Step 3: Enable Cluster Mode on the Primary
- On the primary node, navigate to Cluster > Configuration.
- Click Enable Cluster.
- Configure the cluster settings:
- Cluster Name: A name for this HA pair (e.g.,
production-cluster).
- This Node Role: Select Primary.
- Peer Address: Enter the management IP of the secondary node (
10.0.1.11).
- Sync Interface: Select the network interface used for inter-node communication. This should be the management network interface.
- Authentication Key: Set a shared secret for VRRP authentication. Both nodes must use the same key.
- Click Save.
Step 4: Join the Secondary to the Cluster
- On the secondary node, navigate to Cluster > Configuration.
- Click Join Cluster.
- Configure:
- This Node Role: Select Secondary.
- Peer Address: Enter the management IP of the primary node (
10.0.1.10).
- Authentication Key: Enter the same shared secret configured on the primary.
- Click Save.
- The secondary will initiate a configuration sync from the primary. Wait for the sync to complete -- the status indicator will change to Synchronised.
Step 5: Configure Floating IPs (VRRP)
Floating IPs are the addresses clients connect to. They migrate automatically to the standby during failover.
- On the primary node, navigate to Cluster > Floating IPs and click Add Floating IP.
- Configure: IP Address (e.g.,
10.0.1.100), Interface, VRRP Group (numeric ID 1-255, unique per floating IP), and Priority (primary higher, e.g., 150 vs 100 for secondary).
- Repeat for additional floating IPs.
- Click Save and apply on both nodes.
Step 6: Verify Configuration Sync
Tula uses csync2 to keep configuration identical across nodes.
- Navigate to Cluster > Status on either node.
- Confirm: Sync Status shows Synchronised, Peer Status shows Online, and VRRP Status shows the primary as Master and secondary as Backup.
- Make a test change on the primary and verify it appears on the secondary within seconds.
Step 7: Test Failover
Testing failover before relying on it in production is essential.
- From a client machine, start a continuous test against a floating IP:
while true; do curl -s -o /dev/null -w "%{http_code} %{time_total}s\n" http://10.0.1.100/; sleep 1; done
- On the primary node, simulate a failure.
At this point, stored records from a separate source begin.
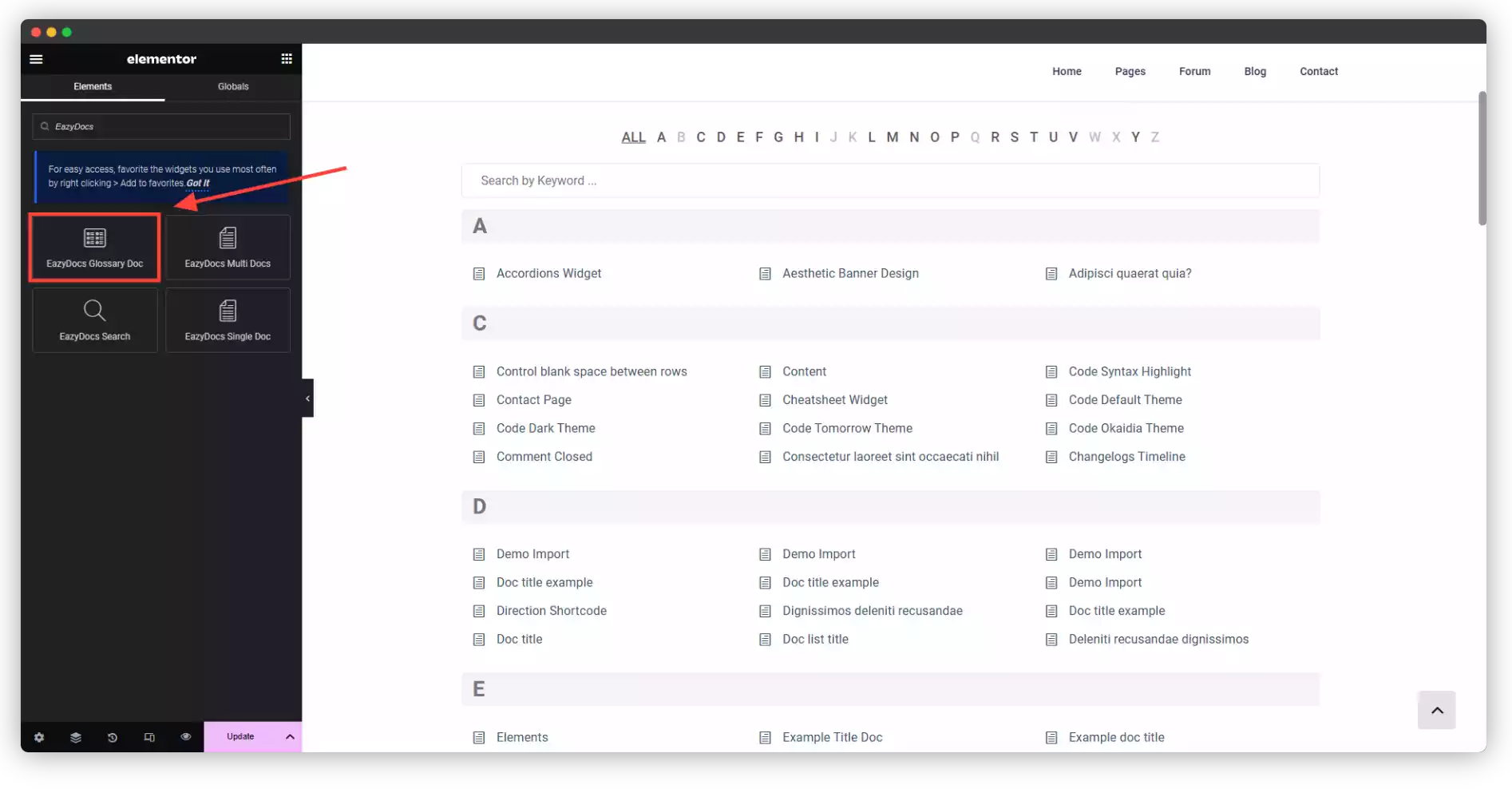Open the widgets panel grid icon
Viewport: 1512px width, 789px height.
287,58
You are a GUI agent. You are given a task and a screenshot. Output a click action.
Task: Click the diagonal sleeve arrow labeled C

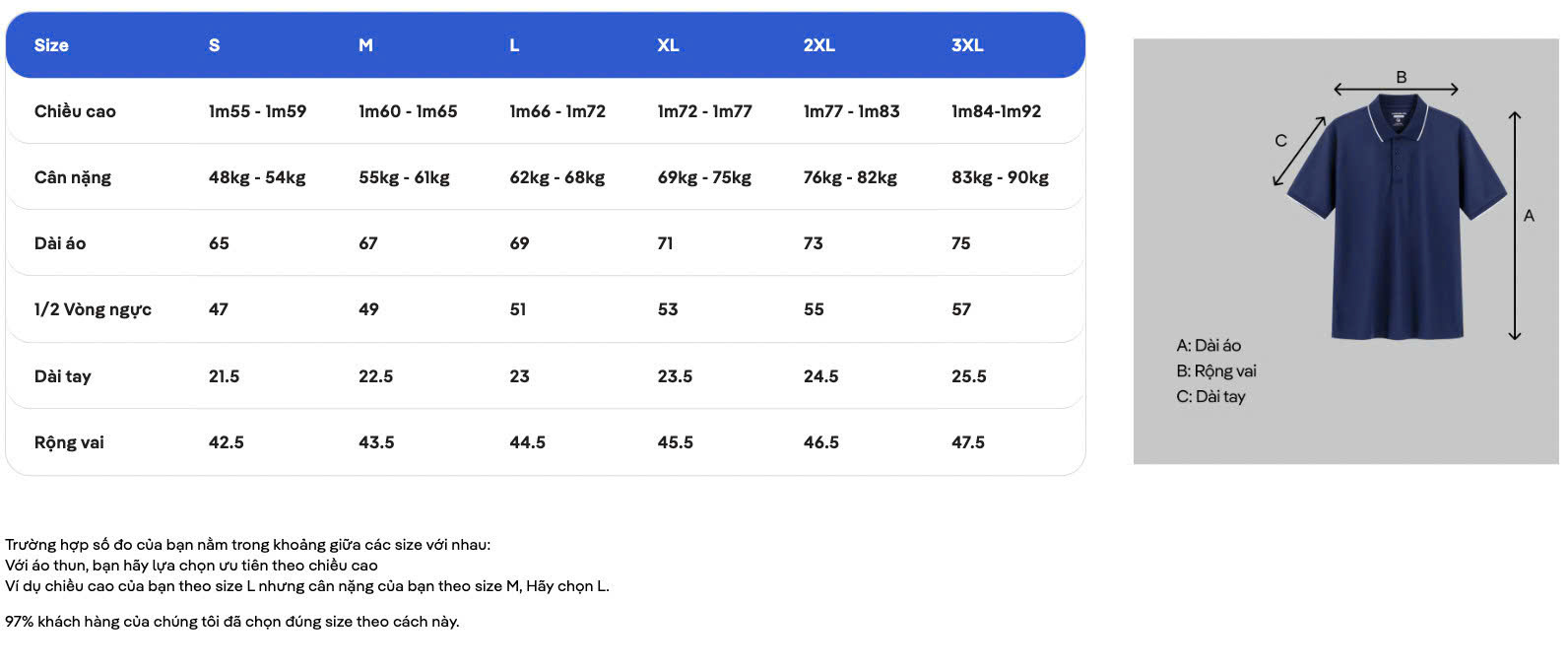coord(1299,151)
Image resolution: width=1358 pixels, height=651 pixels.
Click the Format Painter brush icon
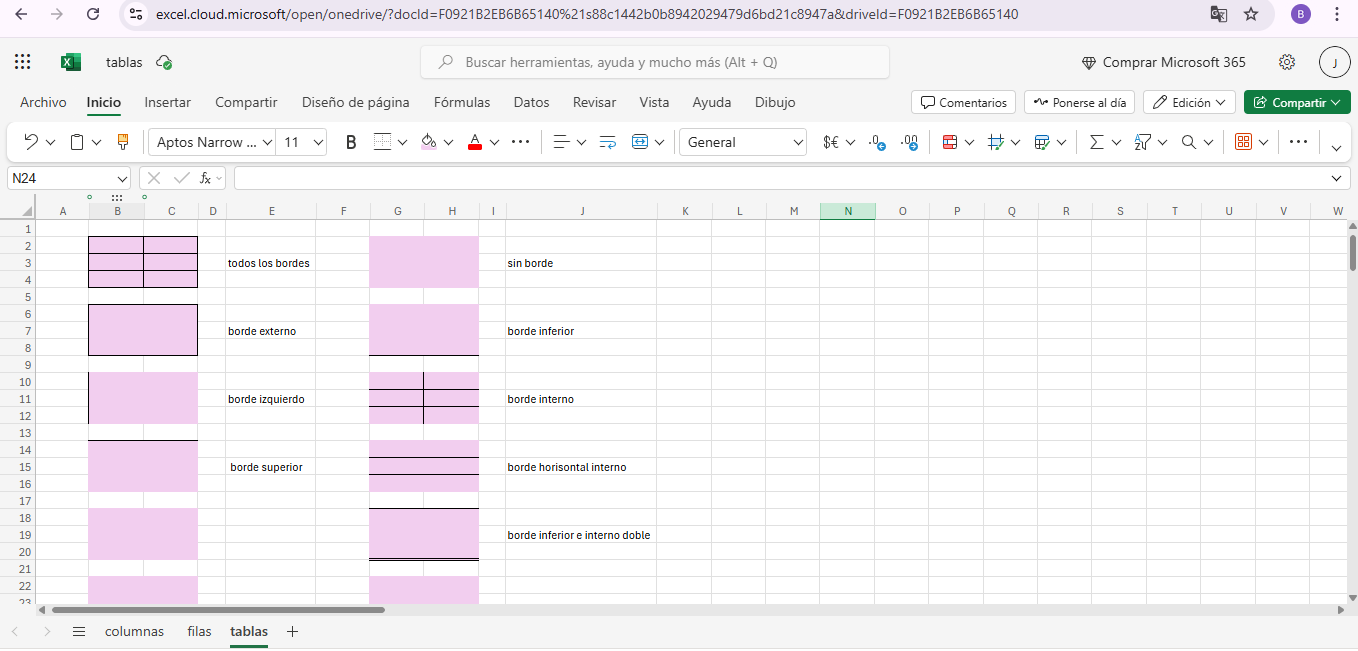[x=123, y=142]
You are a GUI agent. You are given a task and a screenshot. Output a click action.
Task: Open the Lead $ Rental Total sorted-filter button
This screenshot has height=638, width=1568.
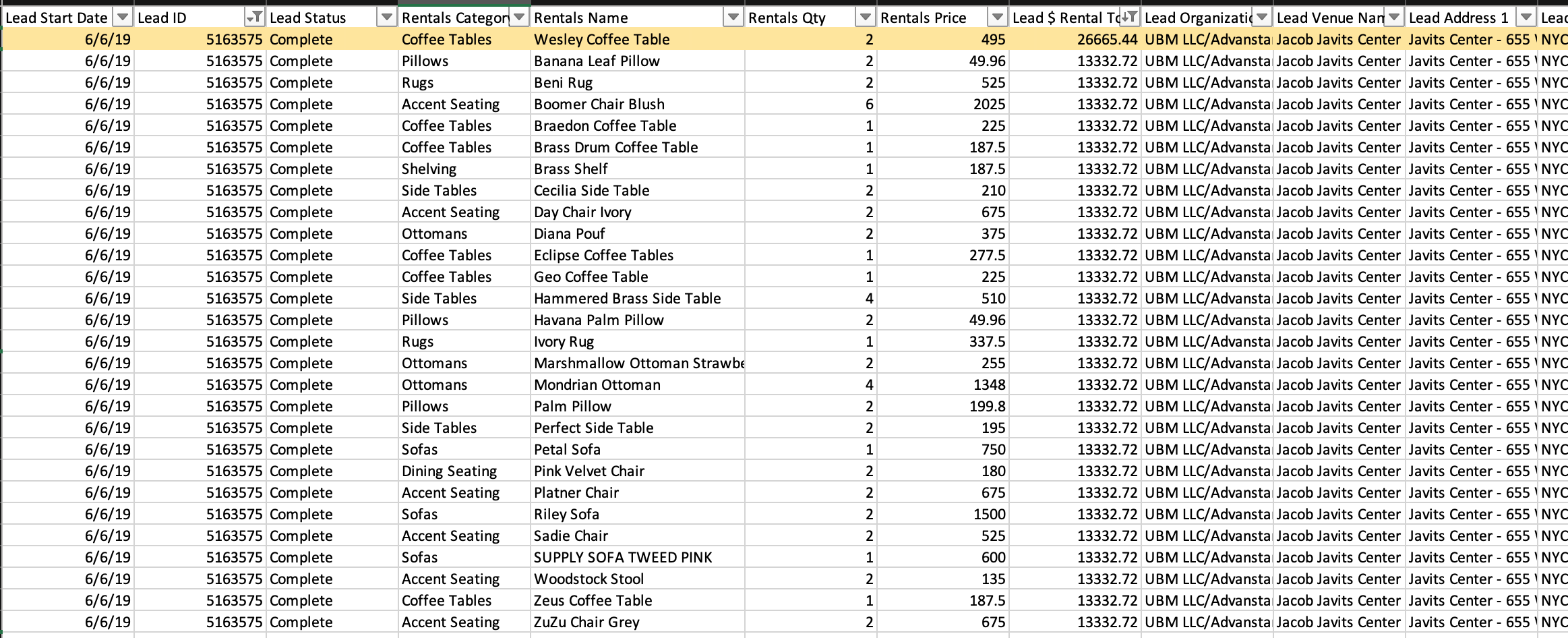1129,18
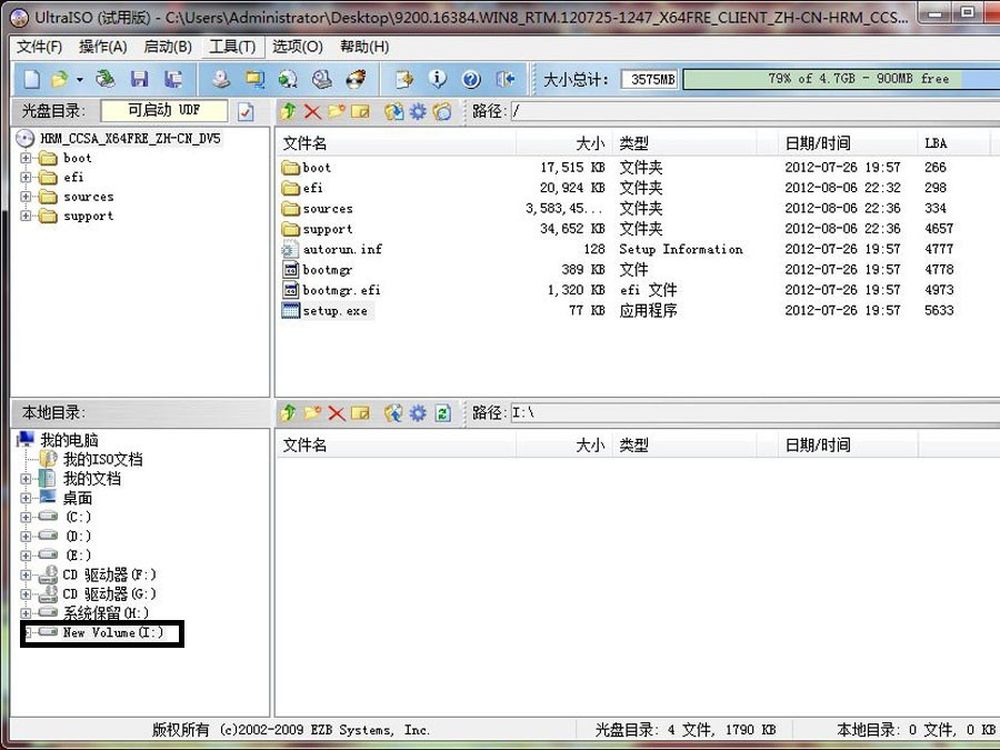Image resolution: width=1000 pixels, height=750 pixels.
Task: Select setup.exe in the file list
Action: [x=334, y=311]
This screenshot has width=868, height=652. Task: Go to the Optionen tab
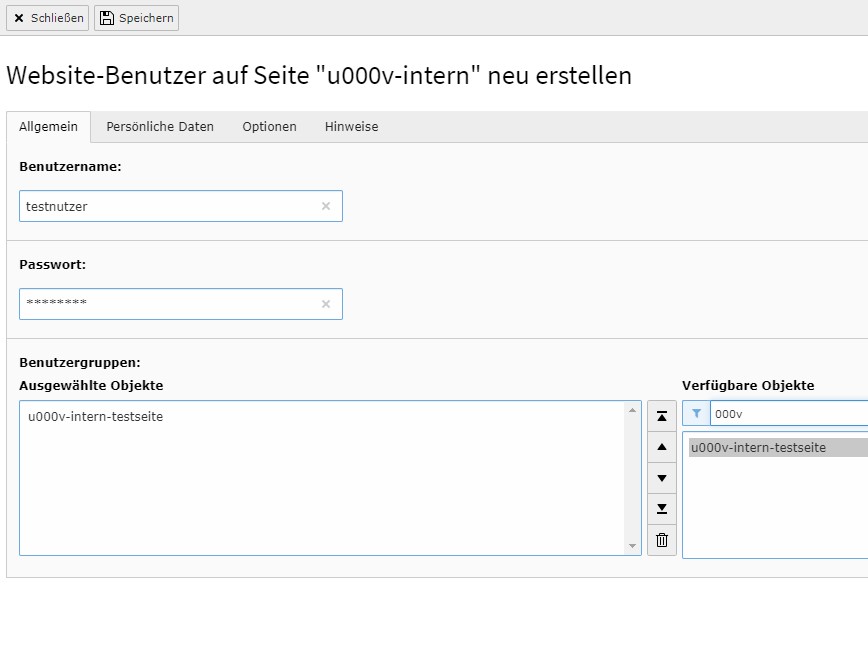[269, 127]
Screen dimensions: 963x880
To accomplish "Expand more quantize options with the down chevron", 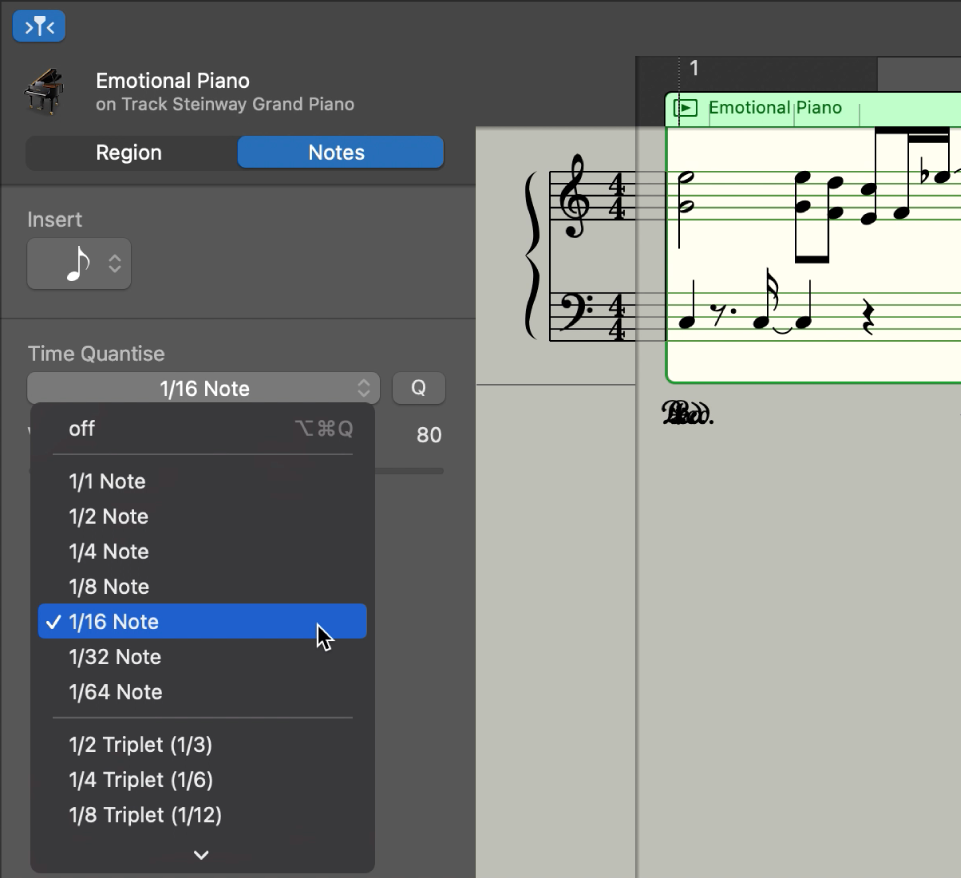I will coord(200,855).
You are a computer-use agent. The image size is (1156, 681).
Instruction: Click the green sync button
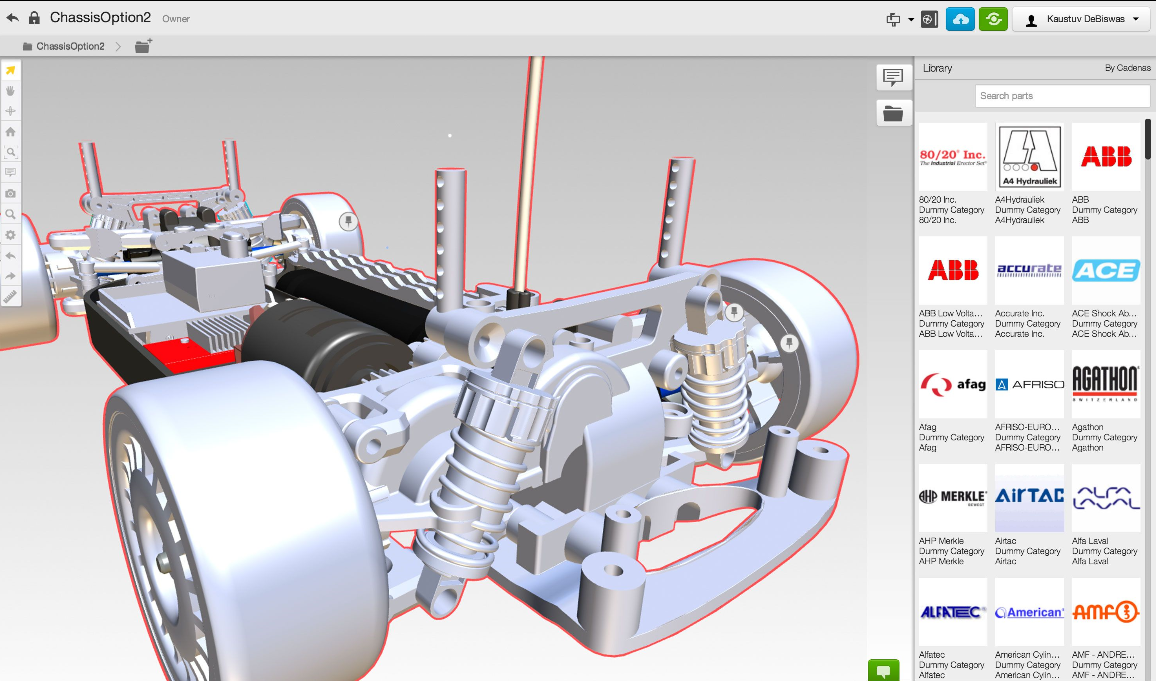click(x=992, y=19)
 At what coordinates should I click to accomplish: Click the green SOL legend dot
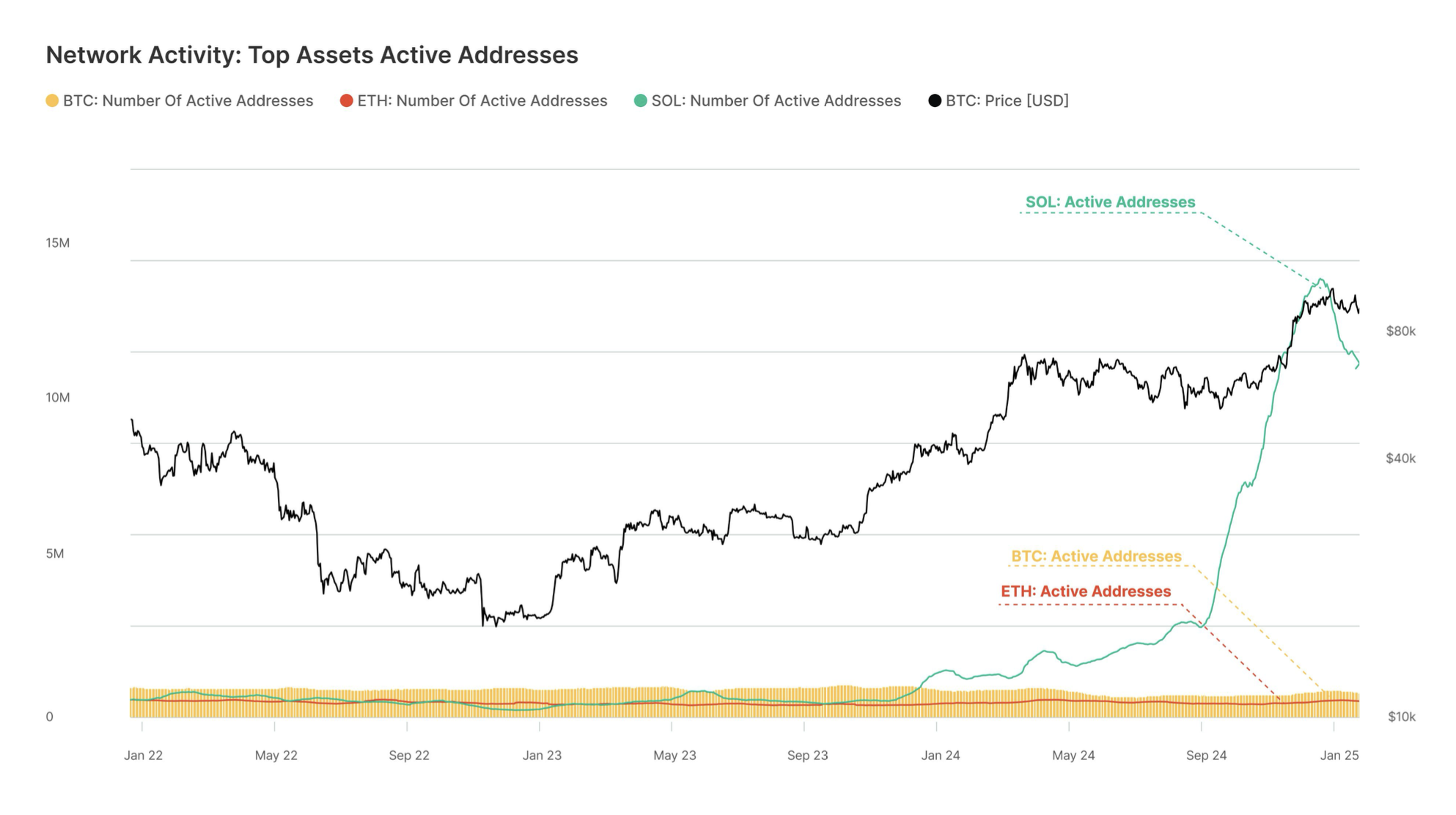[641, 101]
You can do this by navigating to Cluster > Actions and clicking Trigger Failover, or by shutting down the primary appliance.
- Observe the client output. You should see a brief interruption (1-3 seconds) followed by successful responses as the secondary takes over.
- Check Cluster > Status on the secondary -- it should now show as Master.
- Bring the primary back online. By default, the primary will reclaim the VIP (preemption). Verify that traffic shifts back without interruption.
Recovery Procedures
Primary recovery: VRRP preemption is enabled by default -- the primary automatically reclaims the Master role when it comes back online. Disable preemption in cluster settings if you prefer manual failback.
Split-brain prevention: VRRP's priority mechanism ensures only one node holds the VIP. Use a reliable sync interface and consider a dedicated heartbeat network for critical deployments.
Resync after extended outage: Trigger a manual resync from Cluster > Actions > Force Sync before allowing a long-offline node to accept traffic.